In the past I turned to slice for inspiration. I have achieved levels of pizza making that would not have been possible without your help. I do not understand why you show pizza like this without explaining that this is not what real pizza should look like.

Daniel, i'm sorry but you betray that almost inevitable feeling of inferiority ,by which i mean the understandable result of living with the label,Second City, with your comment about pizza folding. Anyone who could praise as excellent the pie you photographed, needs a touch of sophistication added to your palette. With all those tomatoes I can barely see a pizza. Anyway, I do look forward to gettin to Chicago in the near future and will definitely check your recommendations....it's only pizza, right?

@LA Pizza Maven: It would be unfair to judge this pizza based on the pictures. As I noted in my report, the restaurant is incredibly dark, which allowed my flash to have far too much of an impact on the pictures. I tried to do what I could with photoshop, but I couldn't make the brown spots on the bottom of the crust reappear and I couldn't get the shade of red to look as it did in real life. As far as the number of tomatoes, all I can do is reiterate that we like our toppings in Chicago.

Kool enough...Im still dyin for a great pie,New York style

This doesnt look very appetizing :(

La Gondola is one of my favourites!!!

My friend recommended this site, and now I know I can't take you guys seriously. I've had La Gondola pizza and like most Chicago thin-crusts it takes like concern for sauce on-up; the crust is given second consideration.

This couldn't epitomize Chicago-style thin-crust more and be further from NYC style pizza than trying to say Italian beef is like a NYC bagel with cream cheese.

Seriously? 500 degrees? Did you look at your own crust? Most NYC old-style pizzerias like Grimaldi's, De Fara's, Tottano's, or even Lombardi's start at 700-800 degrees. Longer than 5 minutes in one of those ovens, and we're burnt.

Compare Tottano's to your photos. Your crust looks practically raw comparatively.
http://www.yelp.com/biz_photos/ZLPYcgEeRllSoeWyr7y4Ig?select=unLz4zaN0lwuOAPgr31YgQ

I've had La Gondola's, and while they're decent, it's just baffling that you would use NYC as a benchmark when it's obviously apples and oranges. It's Chicago thin-crust at it's best... why bring NYC into the picture?

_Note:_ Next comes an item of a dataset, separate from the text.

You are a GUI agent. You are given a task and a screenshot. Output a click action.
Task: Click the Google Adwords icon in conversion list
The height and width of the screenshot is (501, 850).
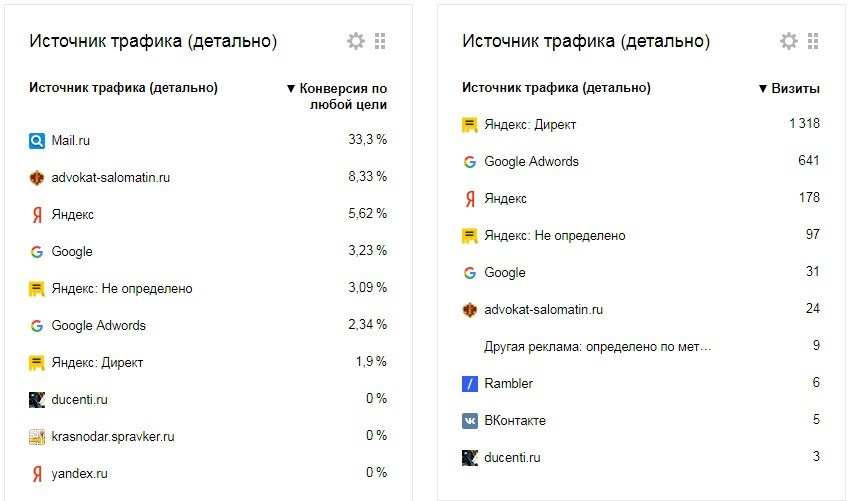36,326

@RealNYer: I'm no shrink, but I'm going to go ahead and diagnose you with some anger management issues. In any event, I think you and I have different ideas of what constitutes a New York pizza. Grimaldi's, Totonno's, and Lombardi's are all coal-oven pizzerias, and unfortunately, coal-oven is not the standard oven anywhere. Di Fara uses a much hotter oven than La Gondola, though you are dead wrong about a Di Fara pizza cooking in just five minutes.

What La Gondola has in common with most New York pizzas is the thickness and texture of it's crust. Traditional Chicago thin-crust has crisp crust that is about as thick as a cracker. Thin crust at most stuffed and deep dish pizzerias tends to be neither crisp nor chewy. La Gondola serves up a crisp, chewy crust that is very much like a standard New York crust and nothing like either version of Chicago style thin crust. It's not nearly as good as Di Fara, but neither is any crust cooked in a gas oven that I've had in New York.